One of the key takeaways for me is the power and creativity that can be unleashed by considering and approaching an innovative educational idea as a “pilot”. The word pilot, as I heard Martha talking, took on a whole new (or at least refined) meaning for me. Beyond my narrow understanding as an inaugural flight, with some bumps expected, it opened the door to possibilities and allowed for experimentation. It provided and (in some ways), even invited room for failure (in the most positive sense of the word). Although I’ve not read the book, I believe John C. Maxwell captures this notion in his book entitled Failing Forward: How to Make the Most of Your Mistakes.
MOOPS vs. MOOCs
Thinking more about the idea of “pilots”, I connected the dots to reflect on the many discussions about MOOCs.
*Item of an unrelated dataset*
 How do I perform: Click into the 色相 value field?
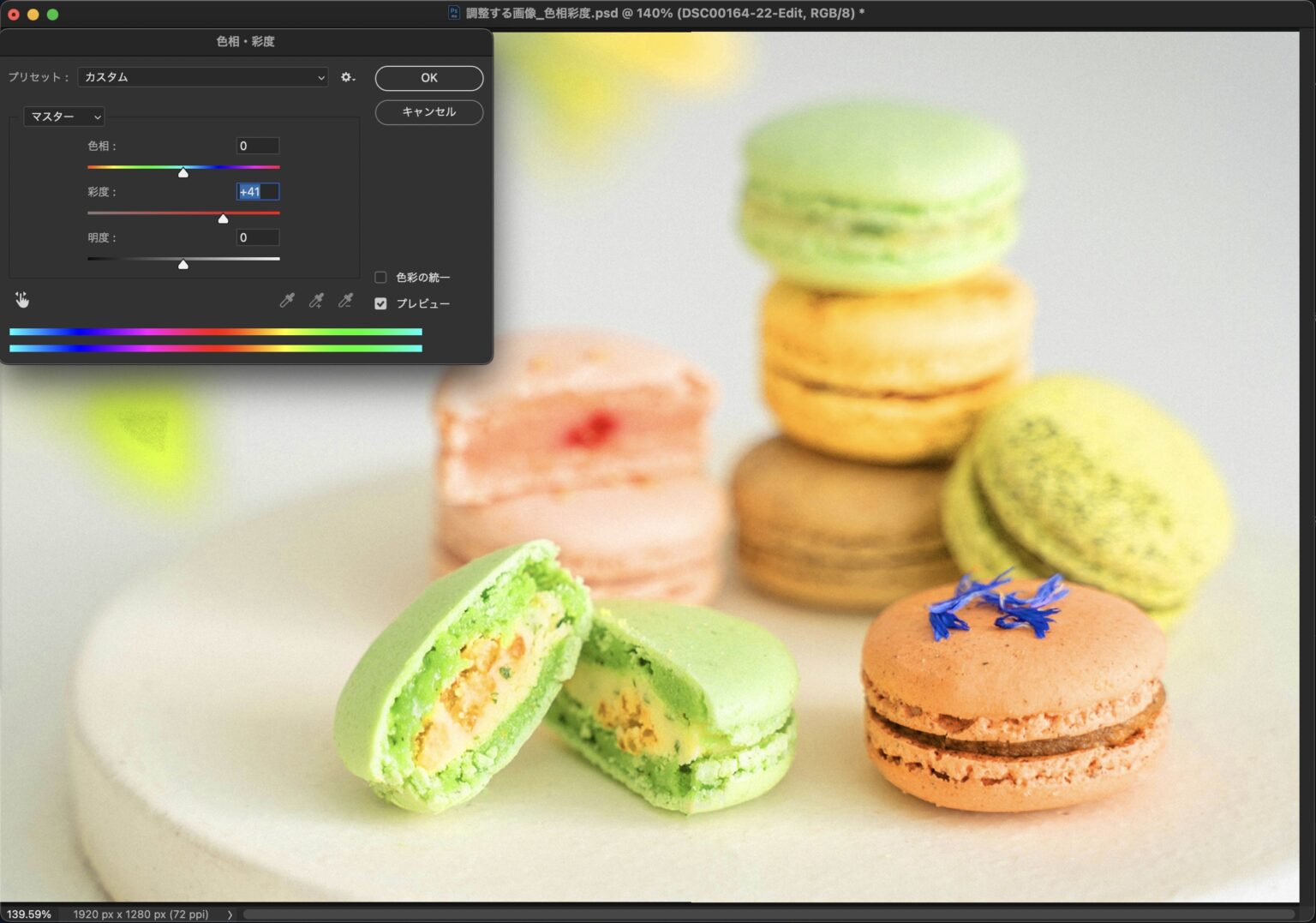(x=257, y=147)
From my perception, everyone is trying to define a MOOC as though it is one thing: i.e. a “class”, and even more, a finished product. As the definition of a MOOC is still being refined, it becomes even murkier, when we acknowledge that our individual understanding of the words “class” and “online” are not even the same. So, we have a language problem, or at least, an inability to come to the table with a common point of view. We seem to be close, but we all are still experimenting. It dawned onto me that in the frenzy to pontificate about MOOCs, we all need to take a softer approach and recognize that our collective ventures into the world of MOOCs is truly a MOOP; a MASSIVELY OPEN ONLINE PILOT. Let the pilots flourish and let us gain insight as to what improves teaching and learning.